How should you invest for your age

Post on: 14 Июль, 2015 No Comment

How should you invest for your age

Former hedge fund manager Lars Kroijer now advocates passive index investing as the best approach for most people. You can read more in his book, Investing Demystified .

H ow you should allocate your portfolio across the main asset classes – shares, bonds, cash?

Like most things in investing (and in life) it depends on your circumstances and your tolerance for risk.

Age is a big factor for nearly everyone, though.

The following diagram shows how your portfolio allocation may shift between equities (shares) and the minimal risk asset (government bonds for UK and US readers) over the course of your lifetime.

(Note: To keep things simple Im ignoring the complications of riskier foreign government bonds and also of corporate bonds.)

As you can see, most people should start off with a relatively heavy allocation to shares. Over their lifetime this is gradually tapered and replaced with a growing allocation to government bonds.

The rest of this post explains why this is usually a good idea.

How should younger savers invest?

Generally speaking, young savers should allocate a greater portion of their portfolio to riskier assets.

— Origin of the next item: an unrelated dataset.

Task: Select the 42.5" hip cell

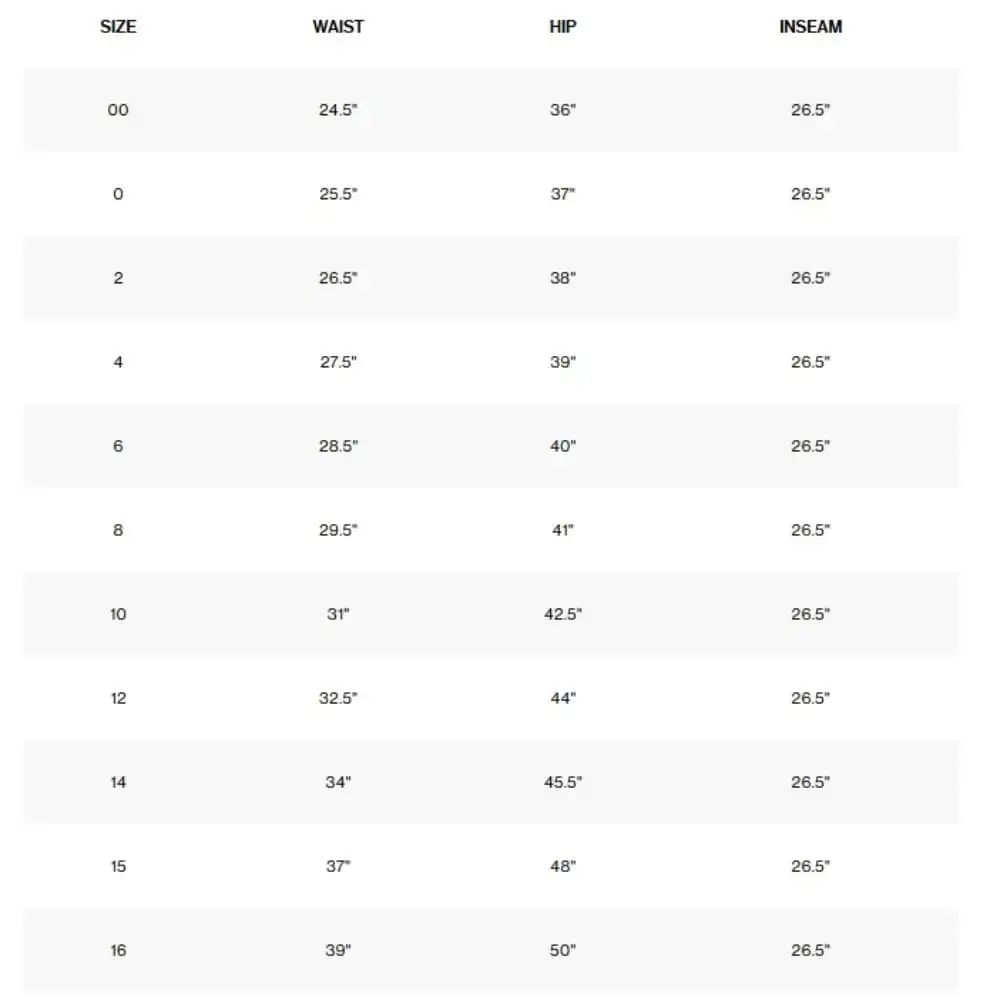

Young people are in the early stages of saving, and the cumulative benefits of even a small outperformance from a riskier allocation can add up to a large amount of extra money over the coming years.

If the markets turn south, young savers have decades before they need the money. They have more time for their investments to recover and make up the shortfall, or for them to adapt their lifestyles or increase their saving rate to fix the problem.

The best time to learn about the markets and how to deal with its risks is when youre young. Getting into the habit of saving money and sticking with it will serve you very well over your lifetime, particularly as you begin to see the cumulative gains from being a saver due to compound interest .

My advice if youre young is that you take a risk with your savings and put a lot in the equity markets. Be ready to see it rise and fall in value – perhaps dramatically – and keep enough cash in the bank so that you can afford to ride out a big fall in the stock market (known as a drawdown in investing circles).

You should also familiarize yourself with all the tax benefits that might arise from pensions or other savings vehicles, such as ISAs in the UK, in order to ensure you keep as much of the return as possible.

How should you invest in middle age?

Once youre into your 30s and 40s, youve passed into the ranks of the mid-life savers.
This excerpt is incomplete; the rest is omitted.